This post celebrates the launch of the Aickman Studies website (http://www.aickmandata.com/aickmanstudies.html), covering the work of Robert Aickman (1914-1981), a highly original yet very typical Englishman, who produced some of the most unsettling – and elegant – dark tales of the post-war era. Well enough established yet little recognized in his lifetime, he has steadily grown since to cult status, as his work outlasts literary fashions. Winner of the World Fantasy Award and the British Fantasy Award, and longtime editor of the Fontana Book of Great Ghost Stories, Aickman remained nonetheless a very minority taste until quite recently – something he even might have been pleased about.
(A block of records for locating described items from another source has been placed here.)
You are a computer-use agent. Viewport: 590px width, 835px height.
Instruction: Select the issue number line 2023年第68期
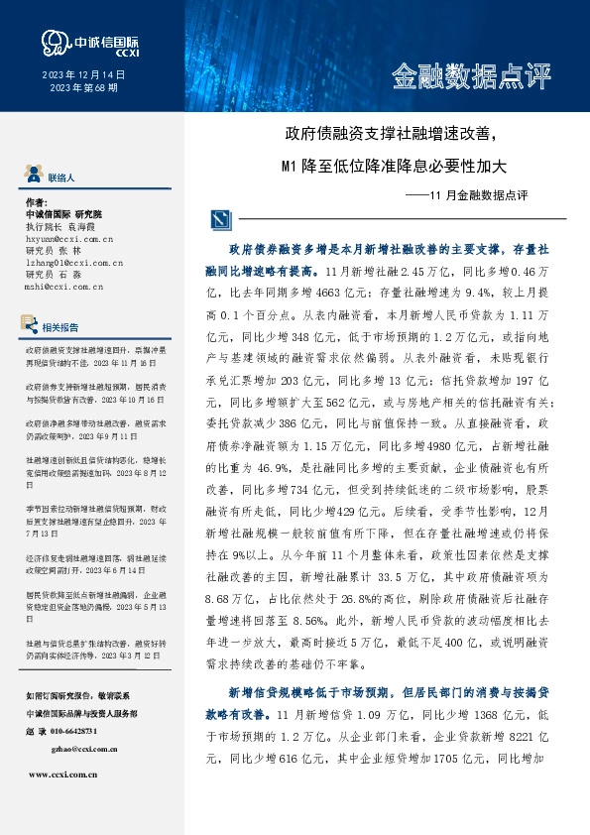83,88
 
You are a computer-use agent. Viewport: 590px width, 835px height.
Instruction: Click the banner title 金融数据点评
470,75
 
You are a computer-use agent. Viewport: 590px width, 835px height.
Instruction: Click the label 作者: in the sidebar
36,201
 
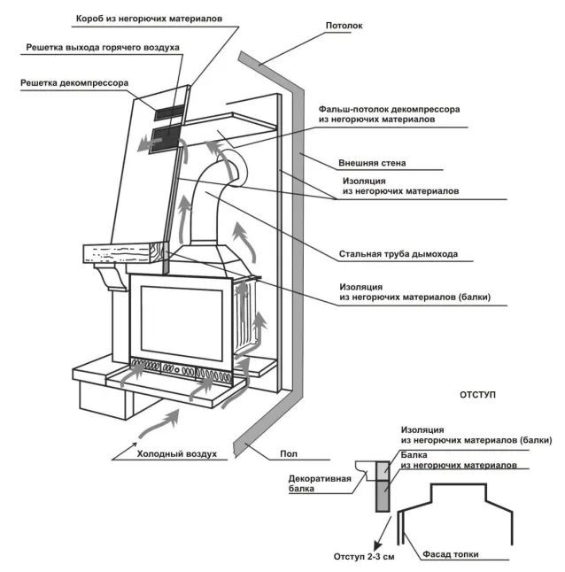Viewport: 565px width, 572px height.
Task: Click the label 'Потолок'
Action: click(x=344, y=26)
robert aickmanOne reason that appreciation found Aickman late is that his work is very difficult to comprehend and digest. As Rebekah Memel Brown writes in her opening article for this first issue of this online journal of Aickman studies, “Aickman is a master of literary subterfuge, using constant misdirection and implication of a deeper truth. While reading his strange stories, one must use deduction to separate the the facts from the disinformation and be willing to make, at best, an educated guess at the true story and underlying figurative meaning of the piece. This is often based on mere inferences. There are always unresolved loose ends.”

As this passage suggests, this is difficulty is not a matter of arcane knowledge or deliberately obscure scholarship in the Mandarin manner of Pound. Aickman pieces together jigsaw puzzles where many pieces are missing and others are blank. He had that very English trouble with directness on certain subjects that gives good early training in obscurity. Aickman was married for a time, but his stories breathe sexual difficulty. And he was evidently never on good enough terms with the modern world to have an easy dialog with it, though he hardly ever let his objections approach anywhere near a systematic critique. His position and attitude in public life can be gauged by his co-creation of the Inland Waterways Association, dedicated to the preservation of Britain’s canal network. He also reserved most of his forces for the short story, not a format that often lets an author break into public view.

Some at least of the almost 50 strange stories he produced in his lifetime are available as ebooks, and can be found via the Amazon Robert Aickman page. I’d recommend starting with Cold Hand In Mine, which not only includes his World Fantasy Award winning story “Pages from a Young Girl’s Journal,” but also “Niemandswasser,” one of his other best historical excursions outside post-war British grime, and “The Same Dog,” which will not bark in the night time without waking you in a cold sweat – among others equally good. But almost any point of entry is good, not least as his literary style and easy command of English is breathtakingly effortless.

Sadly, many of Aickman’s other tales are still very hard to come by, although Tartarus Press is doing its best with some beautiful (albeit expensive) print editions. I hope that changes for the better soon, as there are reports of an unpublished novel in his papers due for release soon. Aickman is the kind of writer who leaves you feeling that the more is revealed, the more his stature will increase – as will his power to disturb.